The system hierarchy of medical errors.
The chain of events leading to an error.
Medical errors are human errors in healthcare. By definition,6,9
human errors are errors in human actions. Human actions are primarily cognitive activities. It is not surprising to see that human errors occur primarily due to inadequate information processing in cognitive tasks.2,9,10
Cognitive factors are critical at various levels of the healthcare system hierarchy of medical errors (Figure 1). At the lowest core level, it is individuals who trigger errors. Cognitive factors of individuals play the most critical role here.9
At the next level, errors can occur due to interactions between an individual and technology. This is an issue of human-computer interaction where cognitive properties of interactions between human and technology affect and sometimes determine human behavior.4,12
At the next level, errors can be attributed to the social dynamics of interactions between groups of people who interact with complex technology in a distributed cognitive system. This is the issue of distributed cognition and computer-supported cooperative work.1,5,11
At the next few levels up, errors can be attributed to factors of organizational structures (e.g., coordination, communications, standardization of work process), institutional functions (e.g., policies and guidelines), and national regulations. At these higher levels, cognitive factors also play some roles. Although the properties at the six levels can be to some extent studied independently, a cognitive foundation for the system is essential for a complete and in-depth understanding of medical errors.
From the view of action chains, the critical roles of cognitive factors in medical errors are also clear.
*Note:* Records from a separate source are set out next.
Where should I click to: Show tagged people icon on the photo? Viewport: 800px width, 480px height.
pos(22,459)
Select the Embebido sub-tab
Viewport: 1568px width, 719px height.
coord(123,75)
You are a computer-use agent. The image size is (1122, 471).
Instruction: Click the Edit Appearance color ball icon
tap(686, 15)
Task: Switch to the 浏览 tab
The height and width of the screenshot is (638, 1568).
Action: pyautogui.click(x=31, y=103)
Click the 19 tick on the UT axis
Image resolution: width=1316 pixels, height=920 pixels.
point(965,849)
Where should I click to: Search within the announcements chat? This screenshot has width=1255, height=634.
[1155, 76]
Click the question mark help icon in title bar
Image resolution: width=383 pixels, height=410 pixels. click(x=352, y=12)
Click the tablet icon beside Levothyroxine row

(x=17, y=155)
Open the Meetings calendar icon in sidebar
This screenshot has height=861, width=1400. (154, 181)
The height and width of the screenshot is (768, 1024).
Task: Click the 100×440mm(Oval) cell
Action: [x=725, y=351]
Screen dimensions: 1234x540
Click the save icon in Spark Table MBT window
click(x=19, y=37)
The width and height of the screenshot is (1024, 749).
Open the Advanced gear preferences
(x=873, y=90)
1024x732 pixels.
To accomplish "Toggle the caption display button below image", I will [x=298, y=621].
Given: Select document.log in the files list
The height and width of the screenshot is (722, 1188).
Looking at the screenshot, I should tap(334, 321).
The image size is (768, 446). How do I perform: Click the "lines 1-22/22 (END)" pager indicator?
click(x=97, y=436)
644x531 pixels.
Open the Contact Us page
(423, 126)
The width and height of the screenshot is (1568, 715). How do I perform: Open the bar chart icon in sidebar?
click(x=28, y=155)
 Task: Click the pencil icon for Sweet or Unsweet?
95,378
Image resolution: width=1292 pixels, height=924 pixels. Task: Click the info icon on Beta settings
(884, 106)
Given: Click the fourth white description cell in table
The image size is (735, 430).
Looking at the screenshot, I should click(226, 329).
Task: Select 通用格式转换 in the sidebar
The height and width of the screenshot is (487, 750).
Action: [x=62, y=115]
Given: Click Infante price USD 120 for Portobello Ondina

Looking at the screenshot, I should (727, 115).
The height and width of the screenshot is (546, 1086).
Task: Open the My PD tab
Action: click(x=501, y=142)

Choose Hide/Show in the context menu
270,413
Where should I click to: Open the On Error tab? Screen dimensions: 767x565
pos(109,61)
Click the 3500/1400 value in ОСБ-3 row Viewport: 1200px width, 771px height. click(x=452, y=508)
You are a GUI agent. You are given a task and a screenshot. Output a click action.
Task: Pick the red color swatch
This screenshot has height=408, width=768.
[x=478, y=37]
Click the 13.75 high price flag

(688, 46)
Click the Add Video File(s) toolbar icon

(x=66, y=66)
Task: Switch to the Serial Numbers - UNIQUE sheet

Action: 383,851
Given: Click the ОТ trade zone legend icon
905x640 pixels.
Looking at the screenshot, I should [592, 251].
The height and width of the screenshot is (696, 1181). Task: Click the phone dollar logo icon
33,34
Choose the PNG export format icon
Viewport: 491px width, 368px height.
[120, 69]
Figure 2 shows the chain of events and factors that lead to an error in a system. It is clear that individuals are at the last stage of the chain, although the individuals may not be the root cause of the error. If the chain of events can be stopped at the individual’s stage through cognitive interventions, errors could be potentially prevented.
In this panel, the three participants focused on cognitive issues and presented in-depth cognitive studies of medical errors. Jiajie Zhang presented a cognitive taxonomy of medical errors; Vimla L. Patel focused on cognitive interpretation errors of medication; and Todd R. Johnson presented the importance of double experts trained in medicine and cognitive science.